Medication history: nephrotoxic drugs or agents that affect bladder function.
Surgical history involving the abdomen, urinary tract, or kidneys.
Physical examination should include:
Vital signs monitoring.
Abdominal inspection and palpation for bladder distension or masses.
Flank examination and percussion over the costovertebral angles.
Auscultation for renal artery bruits.
Neurological examination if neurogenic bladder is suspected.
Diagnostic approach
Bladder catheterization: Attempt immediate catheterization to relieve obstruction and quantify urine output.
Urine volume >75 mL suggests lower urinary tract obstruction.
Urine volume <75 mL may indicate renal parenchymal disease or higher urinary tract obstruction.
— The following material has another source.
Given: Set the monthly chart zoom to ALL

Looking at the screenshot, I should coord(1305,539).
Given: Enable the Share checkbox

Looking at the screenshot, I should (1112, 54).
Laboratory tests: Serum electrolytes, renal function tests (BUN, creatinine), urinalysis, and markers of infection or hemolysis.
Imaging: Ultrasonography is the first-line to detect obstruction or kidney abnormalities.
If obstruction suspected but unclear, consider cystoscopy, retrograde pyelography, and renal scanning.
Additional renal function studies may be warranted if no obstruction is identified.
Emergency interventions
Relieve obstruction promptly via catheterization or surgical intervention if catheter insertion is not possible.
Initiate fluid management with daily fluid allowance restricted to 600 mL above previous day’s urine output to avoid fluid overload.
Restrict dietary potassium and sodium; provide balanced nutrition with controlled protein intake.
Monitor vital signs, fluid balance, and daily weights closely.
Prepare for nephrostomy or ureterostomy if surgical drainage is needed.
Treat underlying causes such as infection, vasculitis, or thrombotic events accordingly.
Special populations
Neonates: Anuria is absence of urine for 24 hours; may be primary (renal agenesis/dysplasia) or secondary (renal ischemia, thrombosis).
Elderly: Anuria may develop gradually due to underlying pathology, and immobility can reduce ability to void despite urine production.
Prognosis and Follow-up
Anuria is a medical emergency requiring rapid diagnosis and intervention to prevent life-threatening complications such as uremia, electrolyte disturbances, and volume overload. Early identification and treatment of underlying causes can improve outcomes. Long-term follow-up is essential for monitoring renal function recovery and preventing recurrence.